Of the four, Reason most appealed to me on an aesthetic level. If there’s one thing that distinguishes it from other DAWs, it’s Reason’s skeuomorphic interface. While Reason has a “piano roll” like a lot of DAWs where you can draw in notes along a timeline to create melodies and rhythms, the sounds these notes make are generated by “instruments” that are rendered realistically on the screen as if they were actual hardware devices bolted into a 19-inch rack. And then you can flip the rack around revealing the backs of the devices, many of which have switches and jacks. The switches toggle, and you can connect cables to the jacks, joining one device to another.

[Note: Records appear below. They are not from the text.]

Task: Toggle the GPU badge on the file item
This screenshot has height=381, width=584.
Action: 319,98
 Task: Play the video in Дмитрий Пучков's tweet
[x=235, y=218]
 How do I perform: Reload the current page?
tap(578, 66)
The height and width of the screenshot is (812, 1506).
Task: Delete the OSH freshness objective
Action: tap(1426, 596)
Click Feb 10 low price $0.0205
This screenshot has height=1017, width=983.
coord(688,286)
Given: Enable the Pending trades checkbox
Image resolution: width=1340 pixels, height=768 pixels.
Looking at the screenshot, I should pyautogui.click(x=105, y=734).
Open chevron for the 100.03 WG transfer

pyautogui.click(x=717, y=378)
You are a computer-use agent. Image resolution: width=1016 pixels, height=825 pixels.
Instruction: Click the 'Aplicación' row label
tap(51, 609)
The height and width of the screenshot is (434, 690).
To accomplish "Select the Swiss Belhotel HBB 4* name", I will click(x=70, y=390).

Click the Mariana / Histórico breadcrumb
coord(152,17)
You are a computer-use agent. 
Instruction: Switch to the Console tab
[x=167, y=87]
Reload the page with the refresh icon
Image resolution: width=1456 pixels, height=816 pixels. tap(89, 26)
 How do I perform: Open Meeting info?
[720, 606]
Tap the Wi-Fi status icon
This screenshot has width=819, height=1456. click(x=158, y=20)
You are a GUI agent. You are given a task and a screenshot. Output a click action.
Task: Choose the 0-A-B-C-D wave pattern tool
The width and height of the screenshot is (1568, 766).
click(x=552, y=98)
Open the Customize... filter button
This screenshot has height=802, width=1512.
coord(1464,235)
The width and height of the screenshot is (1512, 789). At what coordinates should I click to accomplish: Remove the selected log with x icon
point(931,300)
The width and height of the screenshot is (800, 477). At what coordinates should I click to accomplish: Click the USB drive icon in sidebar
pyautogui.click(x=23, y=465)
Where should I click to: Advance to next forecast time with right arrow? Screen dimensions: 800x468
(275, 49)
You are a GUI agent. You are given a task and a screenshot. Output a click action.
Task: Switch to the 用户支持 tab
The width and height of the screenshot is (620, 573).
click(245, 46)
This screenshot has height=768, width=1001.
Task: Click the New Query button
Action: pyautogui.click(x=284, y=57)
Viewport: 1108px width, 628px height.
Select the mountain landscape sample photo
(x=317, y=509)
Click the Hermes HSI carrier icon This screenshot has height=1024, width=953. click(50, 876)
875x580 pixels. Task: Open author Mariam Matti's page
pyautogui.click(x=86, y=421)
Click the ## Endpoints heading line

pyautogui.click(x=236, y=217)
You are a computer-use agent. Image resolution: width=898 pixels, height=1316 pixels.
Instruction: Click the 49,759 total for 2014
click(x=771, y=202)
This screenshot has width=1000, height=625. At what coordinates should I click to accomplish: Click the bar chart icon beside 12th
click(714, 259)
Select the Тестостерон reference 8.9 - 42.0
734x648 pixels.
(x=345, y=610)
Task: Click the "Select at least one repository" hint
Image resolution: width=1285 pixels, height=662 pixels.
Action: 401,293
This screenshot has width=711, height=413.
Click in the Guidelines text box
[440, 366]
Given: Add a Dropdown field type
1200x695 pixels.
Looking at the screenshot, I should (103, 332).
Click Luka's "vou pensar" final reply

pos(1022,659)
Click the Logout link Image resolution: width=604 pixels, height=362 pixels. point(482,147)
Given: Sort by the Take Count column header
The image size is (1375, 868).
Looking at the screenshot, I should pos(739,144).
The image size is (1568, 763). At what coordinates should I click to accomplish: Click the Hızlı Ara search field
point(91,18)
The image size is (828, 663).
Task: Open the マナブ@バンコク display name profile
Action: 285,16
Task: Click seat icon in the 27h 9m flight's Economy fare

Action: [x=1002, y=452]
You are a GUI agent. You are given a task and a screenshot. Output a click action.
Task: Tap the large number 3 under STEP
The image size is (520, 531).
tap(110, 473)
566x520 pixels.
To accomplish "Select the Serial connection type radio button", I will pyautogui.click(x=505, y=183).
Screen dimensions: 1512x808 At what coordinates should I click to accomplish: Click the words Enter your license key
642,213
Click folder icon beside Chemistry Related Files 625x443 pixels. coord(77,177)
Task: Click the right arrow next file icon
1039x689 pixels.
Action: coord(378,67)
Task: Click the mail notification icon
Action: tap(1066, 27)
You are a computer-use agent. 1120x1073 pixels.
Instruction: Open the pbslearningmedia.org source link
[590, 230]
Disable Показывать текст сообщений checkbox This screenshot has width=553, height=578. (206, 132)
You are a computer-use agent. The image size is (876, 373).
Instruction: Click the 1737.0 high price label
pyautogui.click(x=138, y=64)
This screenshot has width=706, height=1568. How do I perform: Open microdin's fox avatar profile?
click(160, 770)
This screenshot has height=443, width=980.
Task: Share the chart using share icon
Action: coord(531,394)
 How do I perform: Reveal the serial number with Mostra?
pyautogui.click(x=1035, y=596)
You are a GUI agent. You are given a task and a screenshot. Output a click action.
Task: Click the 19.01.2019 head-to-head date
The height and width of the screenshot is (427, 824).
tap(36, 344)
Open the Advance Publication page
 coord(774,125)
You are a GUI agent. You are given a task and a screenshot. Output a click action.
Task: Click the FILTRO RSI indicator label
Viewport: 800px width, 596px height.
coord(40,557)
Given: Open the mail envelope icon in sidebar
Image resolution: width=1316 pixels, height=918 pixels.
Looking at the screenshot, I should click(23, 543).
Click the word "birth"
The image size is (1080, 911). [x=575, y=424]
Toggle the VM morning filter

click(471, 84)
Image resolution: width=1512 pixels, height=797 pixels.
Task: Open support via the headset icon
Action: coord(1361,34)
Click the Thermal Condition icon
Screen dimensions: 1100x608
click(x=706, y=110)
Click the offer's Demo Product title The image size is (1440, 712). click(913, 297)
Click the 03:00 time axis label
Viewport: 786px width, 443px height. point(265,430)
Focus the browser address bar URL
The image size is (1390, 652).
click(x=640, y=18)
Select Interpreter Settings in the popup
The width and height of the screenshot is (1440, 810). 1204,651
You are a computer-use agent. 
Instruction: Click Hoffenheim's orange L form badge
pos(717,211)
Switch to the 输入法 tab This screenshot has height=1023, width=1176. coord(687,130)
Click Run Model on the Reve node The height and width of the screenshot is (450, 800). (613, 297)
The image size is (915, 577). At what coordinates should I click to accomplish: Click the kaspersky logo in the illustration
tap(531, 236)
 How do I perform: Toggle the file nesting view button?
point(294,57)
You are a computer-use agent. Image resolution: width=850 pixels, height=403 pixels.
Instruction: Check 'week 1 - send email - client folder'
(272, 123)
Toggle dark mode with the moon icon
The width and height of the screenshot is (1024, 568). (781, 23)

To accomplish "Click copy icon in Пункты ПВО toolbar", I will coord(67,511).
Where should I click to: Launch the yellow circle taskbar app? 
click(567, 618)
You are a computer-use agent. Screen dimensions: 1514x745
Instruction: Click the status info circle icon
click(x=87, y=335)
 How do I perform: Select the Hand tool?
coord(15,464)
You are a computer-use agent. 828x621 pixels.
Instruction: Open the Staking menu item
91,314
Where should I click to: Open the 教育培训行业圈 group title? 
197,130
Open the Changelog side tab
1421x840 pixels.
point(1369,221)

I learned a lot about electronic music and basic synthesizer and studio device functionality using Reason, but I’m afraid no chart-toppers emerged. In fact, after fiddling with it on and off for about eight years, I had accumulated only fragments. No “finished” music at all, good or bad. I didn’t necessarily hate the fragments. I thought some of them were moderately interesting, they just didn’t go anywhere. Anyway, one weekend — and frankly, I don’t know how I managed to do it — but I sat at the computer determined to polish up as many of my fragments as possible and to then upload them to SoundCloud. Was I polishing turds? Maybe, but I charged ahead. I ended up with 16 items. Some of them were quite short. Obvious fragments. But a few of them were long enough to possibly qualify as … semi-actual musical ideas?
The end results provided me with a small sense of validation, but at that point, I also felt kind of tapped out as far as my own music composition possibilities were concerned. Or at least I needed a break.